Conventionally Extended Kalman Filters are implemented by writing the system's dynamic equations and then manually symbolically calculating the Jacobians for the linearization. For complex systems this is time consuming and very prone to calculation errors. This library symbolically computes the Jacobians using sympy to simplify the system's definition and remove the possiblity of introducing calculation errors.
3D localization algorithms ussually also require estimating orientation of an object in 3D. Orientation is generally represented with euler angles or quaternions.
Euler angles have several problems, there are mulitple ways to represent the same orientation, gimbal lock can cause the loss of a degree of freedom and lastly their behaviour is very non-linear when errors are large. Quaternions with one strictly positive dimension don't suffer from these issues, but have another set of problems. Quaternions need to be normalized otherwise they will grow unbounded, this is cannot be cleanly enforced in a kalman filter. Most importantly though a quaternion has 4 dimensions, but only represents 3 degrees of freedom, so there is one redundant dimension.

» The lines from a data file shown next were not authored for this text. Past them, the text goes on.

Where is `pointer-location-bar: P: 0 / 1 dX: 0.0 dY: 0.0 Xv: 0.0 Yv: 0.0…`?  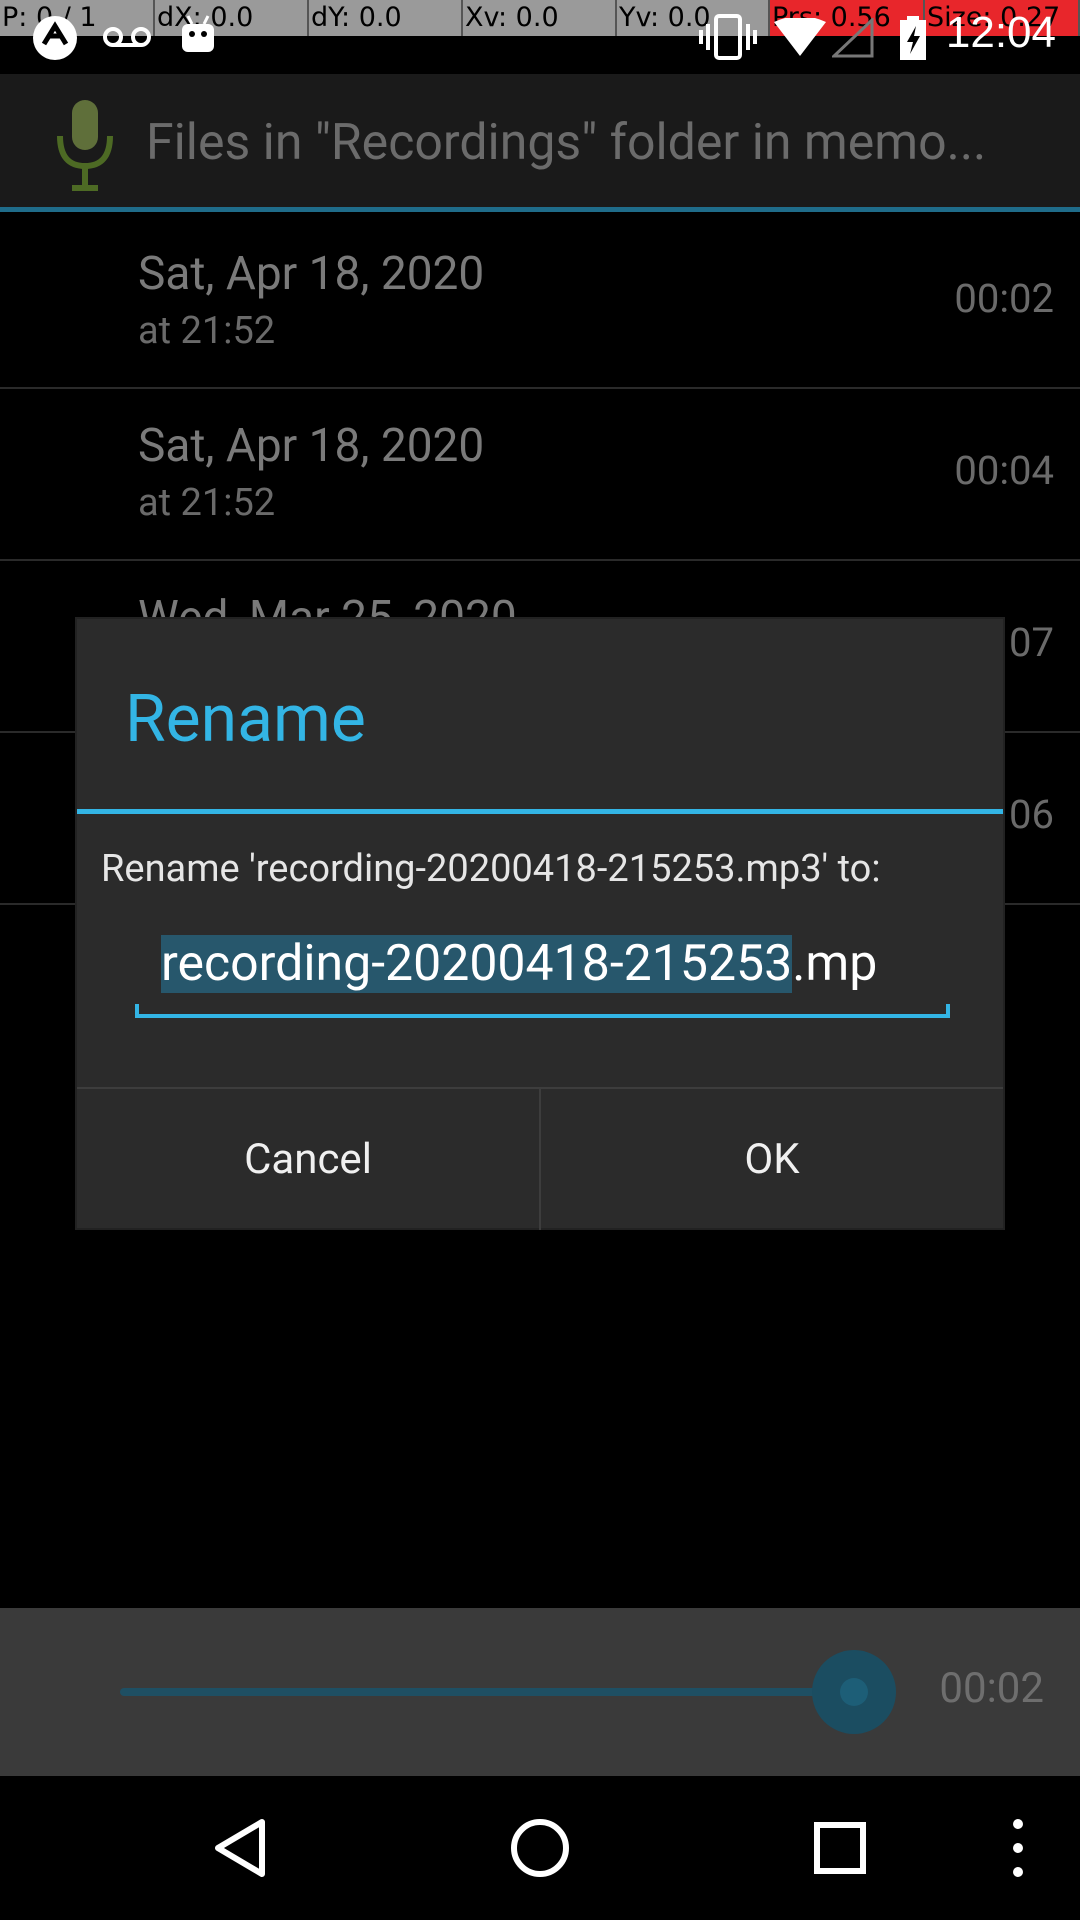 pointer-location-bar: P: 0 / 1 dX: 0.0 dY: 0.0 Xv: 0.0 Yv: 0.0… is located at coordinates (540, 18).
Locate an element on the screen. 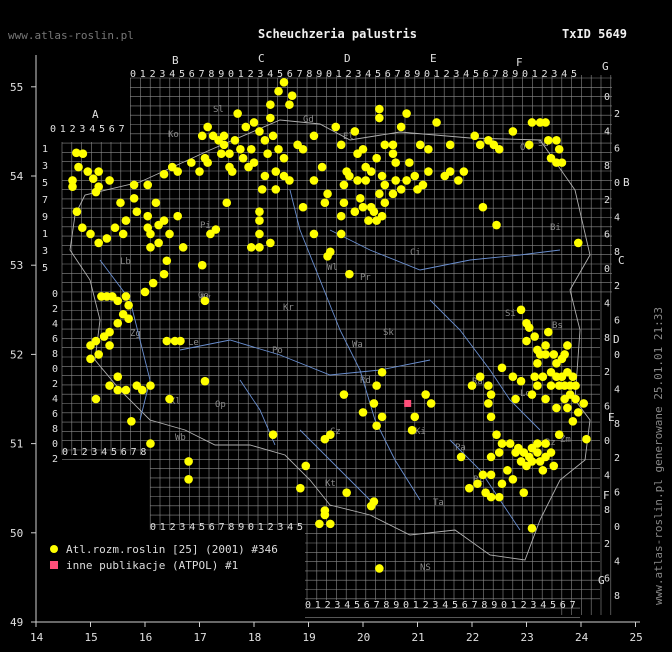 The width and height of the screenshot is (672, 652). region-label: Pa is located at coordinates (460, 448).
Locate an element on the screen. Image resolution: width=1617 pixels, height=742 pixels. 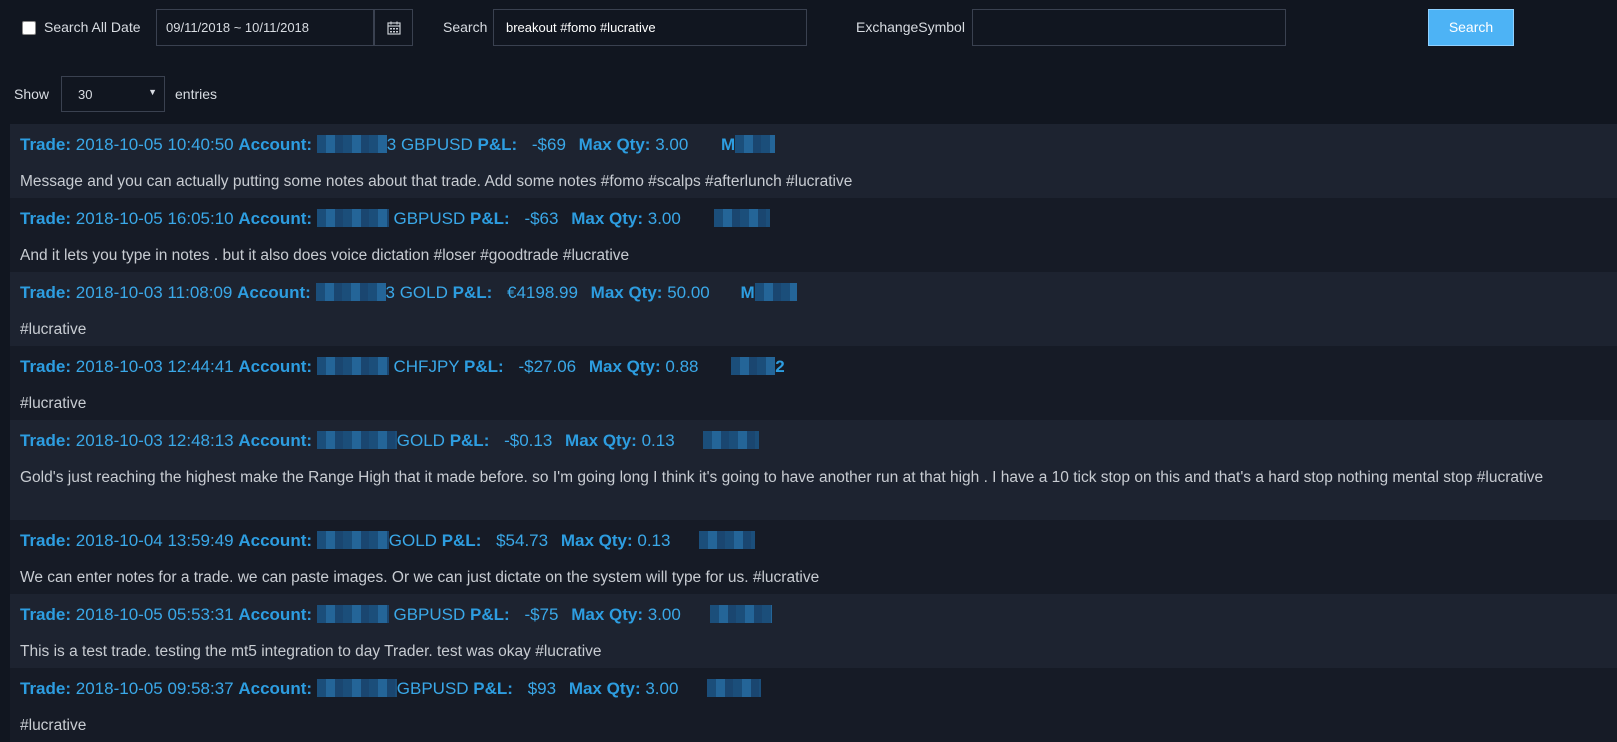
exchange-symbol-input is located at coordinates (1129, 28).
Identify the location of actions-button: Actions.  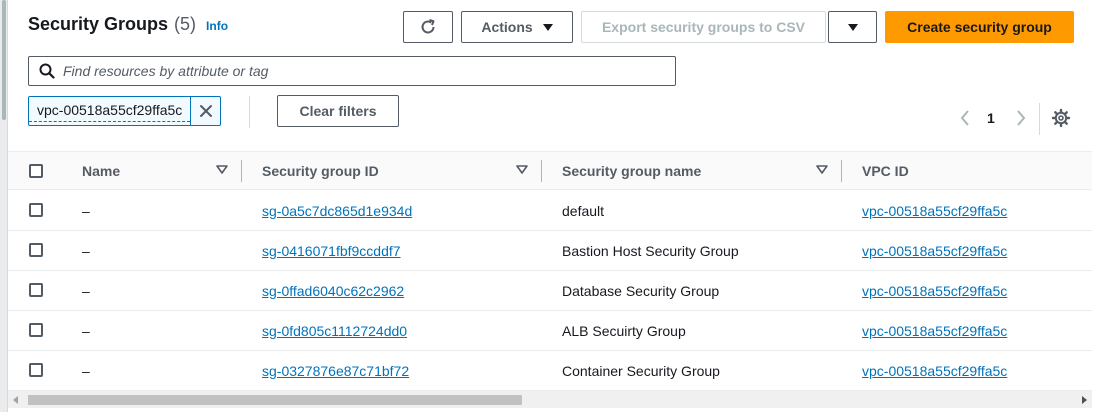
(517, 27).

Kalman filters are designed to minimize the error of the system's state. It is possible to have a kalman filter where state and the error of the state are represented in a different space. As long as there is an error function that can compute the error based on the true state and estimated state. It is problematic to have redundant dimensions in the error of the kalman filter, but not in the state. A good compromise then, is to use the quaternion to represent the system's attitude state and use euler angles to describe the error in attitude. This library supports and defining an arbitrary error that is in a different space than the state. Joan SolĆ has written a comprehensive description of using ESKFs for robust 3D orientation estimation.

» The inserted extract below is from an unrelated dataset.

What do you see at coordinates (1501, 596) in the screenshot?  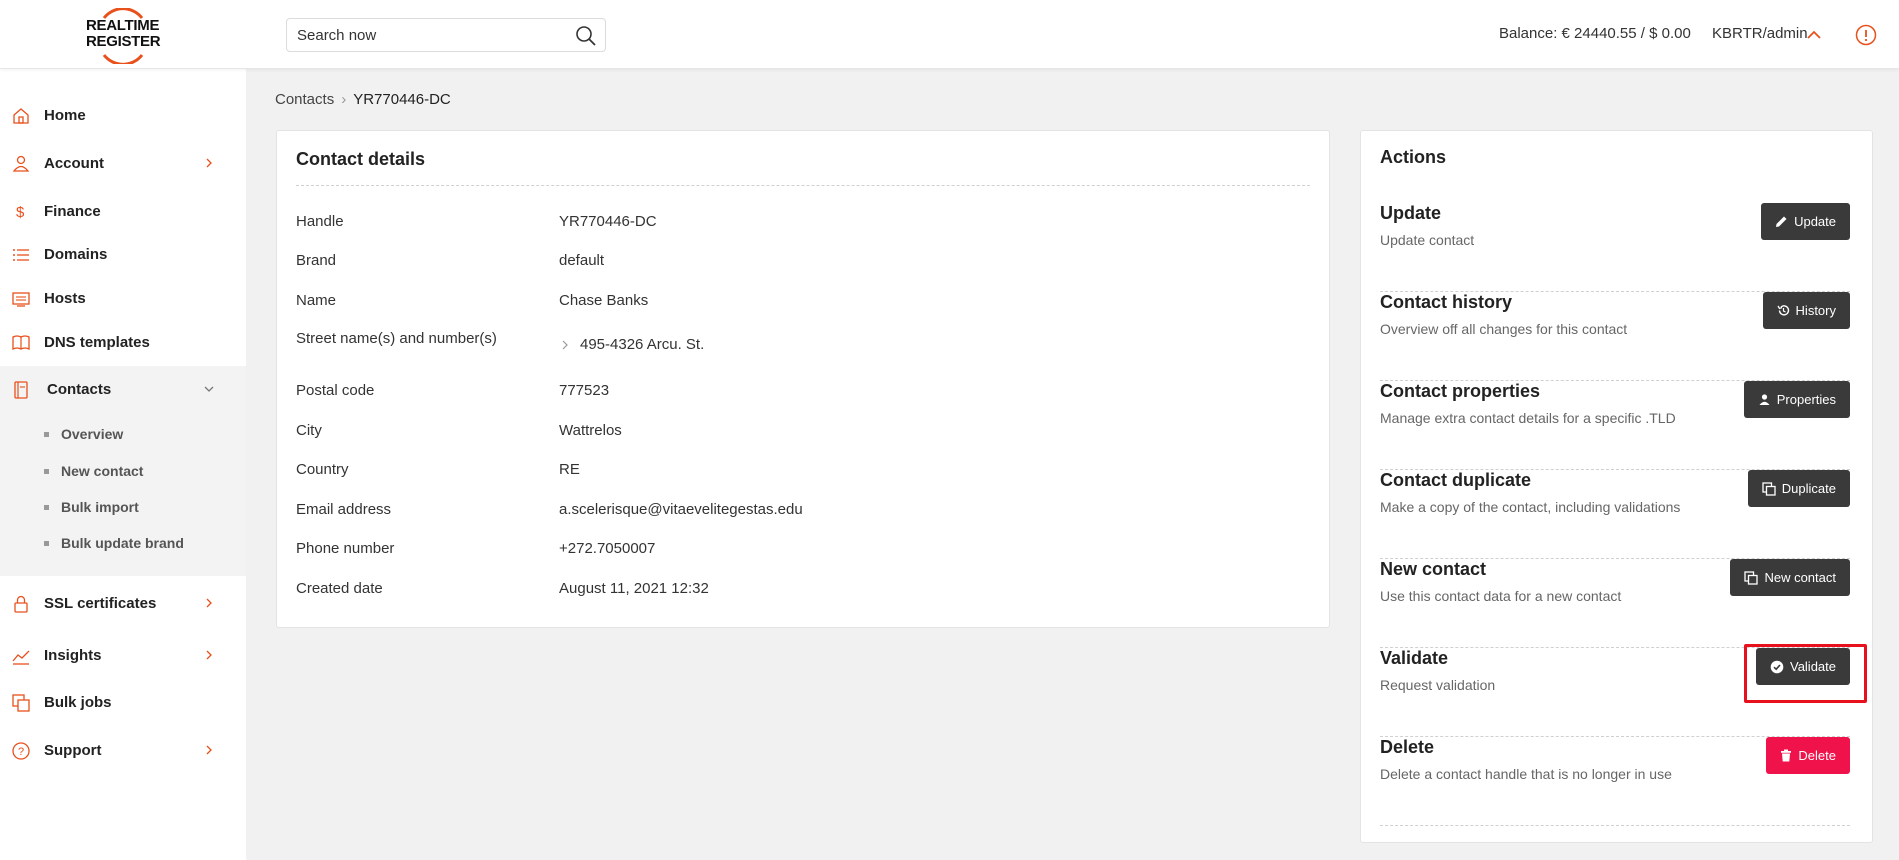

How do you integrate feature-based visual odometry with a Kalman filter? The problem is that one cannot write an observation equation for 2D feature observations in image space for a localization kalman filter. One needs to give the feature observation a depth so it has a 3D position, then one can write an obvervation equation in the kalman filter. This is possible by tracking the feature across frames and then estimating the depth. However, the solution is not that simple, the depth estimated by tracking the feature across frames depends on the location of the camera at those frames, and thus the state of the kalman filter. This creates a positive feedback loop where the kalman filter wrongly gains confidence in it's position because the feature position updates reinforce it. The solution is to use an MSCKF, which this library fully supports.
When doing offline estimation with a kalman filter there can be an initialization period where states are badly estimated. Global estimators don't suffer from this, to make our kalman filter competitive with global optimizers we can run the filter backwards using an RTS smoother. Those combined with potentially multiple forward and backwards passes of the data should make performance very close to global optimization.

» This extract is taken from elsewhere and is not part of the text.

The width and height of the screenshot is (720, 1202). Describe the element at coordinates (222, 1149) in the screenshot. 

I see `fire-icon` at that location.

A lot of measurements do not come from a Gaussian distribution and as such have outliers that do not fit the statistical model of the Kalman filter. This can cause a lot of performance issues if not dealt with. This library allows the use of a mahalanobis distance statistical test on the incoming measurements to deal with this. Note that good initialization is critical to prevent good measurements from being rejected.
The software can be easily deployed using Docker:
chmod +x run_docker.sh && ./run_docker.shThis also builds the image.